Cytochalasin B-binding proteins in rabbit erythrocyte membranes and their post-natal change in relation to the glucose carrier activity.

ABSTRACT

Two distinct, carrier-mediated glucose uptake processes, a fast, cytochalasin B-sensitive and a slow, cytochalasin B-insensitive flux are identified in parallel in newborn rabbit erythrocytes. The fast, cytochalasin B-sensitive carrier function disappears as rabbits age, and only the slow cytochalasin B-insensitive carrier function is observed with adult rabbit erythrocytes. Three different cytochalasin B binding sites are distinguished in newborn rabbit erythrocytes; a glucose-sensitive site (site I), a cytochalasin E-sensitive site (site II), and a site insensitive to both glucose and cytochalasin E. With adult rabbit erythrocytes, only a cytochalasin E-sensitive site is detected. With glucose-sensitive site disappears as rabbits age, with a time course which is comparable to that of the disappearance of the cytochalasin B-sensitive glucose carrier function. The cytochalasin E-sensitive cytochalasin B binding site does not increase during this change, thus the disappearance of the glucose-sensitive site is not due to its conversion to a cytochalasin E-sensitive site.
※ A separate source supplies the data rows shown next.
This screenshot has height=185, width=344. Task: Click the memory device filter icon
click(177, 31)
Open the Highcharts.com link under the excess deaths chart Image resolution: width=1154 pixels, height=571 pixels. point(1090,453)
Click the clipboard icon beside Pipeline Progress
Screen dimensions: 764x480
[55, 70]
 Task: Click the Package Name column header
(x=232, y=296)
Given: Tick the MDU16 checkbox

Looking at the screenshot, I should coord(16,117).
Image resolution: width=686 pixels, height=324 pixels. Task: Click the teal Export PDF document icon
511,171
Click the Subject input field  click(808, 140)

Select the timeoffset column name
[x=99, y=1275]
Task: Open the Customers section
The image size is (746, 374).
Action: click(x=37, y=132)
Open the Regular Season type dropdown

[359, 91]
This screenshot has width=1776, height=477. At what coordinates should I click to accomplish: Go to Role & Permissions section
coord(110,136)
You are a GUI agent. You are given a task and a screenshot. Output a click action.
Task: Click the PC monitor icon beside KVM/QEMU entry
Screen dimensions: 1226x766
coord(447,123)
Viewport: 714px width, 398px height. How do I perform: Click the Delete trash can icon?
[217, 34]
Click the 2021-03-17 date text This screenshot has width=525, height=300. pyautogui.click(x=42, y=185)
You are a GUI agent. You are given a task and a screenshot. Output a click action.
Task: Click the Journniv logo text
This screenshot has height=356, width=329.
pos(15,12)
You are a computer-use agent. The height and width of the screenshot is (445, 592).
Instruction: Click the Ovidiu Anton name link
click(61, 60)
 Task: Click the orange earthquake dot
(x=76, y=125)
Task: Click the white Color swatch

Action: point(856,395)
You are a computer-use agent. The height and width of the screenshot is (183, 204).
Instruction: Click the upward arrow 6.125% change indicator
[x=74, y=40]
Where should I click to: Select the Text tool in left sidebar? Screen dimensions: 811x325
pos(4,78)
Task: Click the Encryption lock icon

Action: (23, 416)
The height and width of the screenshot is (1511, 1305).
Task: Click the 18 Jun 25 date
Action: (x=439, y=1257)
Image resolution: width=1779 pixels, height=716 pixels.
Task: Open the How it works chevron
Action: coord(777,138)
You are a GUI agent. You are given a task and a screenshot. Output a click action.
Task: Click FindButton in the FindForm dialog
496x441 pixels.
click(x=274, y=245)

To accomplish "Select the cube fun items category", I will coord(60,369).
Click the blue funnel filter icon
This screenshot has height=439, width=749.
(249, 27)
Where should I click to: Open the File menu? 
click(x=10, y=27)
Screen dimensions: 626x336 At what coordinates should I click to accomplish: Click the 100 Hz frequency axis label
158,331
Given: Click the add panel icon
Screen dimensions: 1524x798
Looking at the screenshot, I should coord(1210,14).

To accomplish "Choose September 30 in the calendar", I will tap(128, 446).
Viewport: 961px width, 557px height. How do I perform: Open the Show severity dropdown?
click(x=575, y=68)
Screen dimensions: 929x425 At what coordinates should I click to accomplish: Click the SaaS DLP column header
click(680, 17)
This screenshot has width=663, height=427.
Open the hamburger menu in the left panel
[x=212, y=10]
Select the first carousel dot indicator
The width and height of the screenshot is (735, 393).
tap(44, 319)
Sodium dodecyl sulfate polyacrylamide gel electrophoresis of rabbit erythrocyte ghosts revealed a partial decrease in each of the membrane polypeptides of approximate molecular weights of 240 000, 160 000 and 50 000 as rabbits aged. It is concluded that the cytochalasin B-sensitive glucose carrier of fetal rabbit erythrocytes, like that of the human erythrocyte, is tightly associated with the site I cytochalasin B-binding protein, while the cytochalasin B-insensitive glucose carrier, operative in adult rabbit erythrocytes, is not.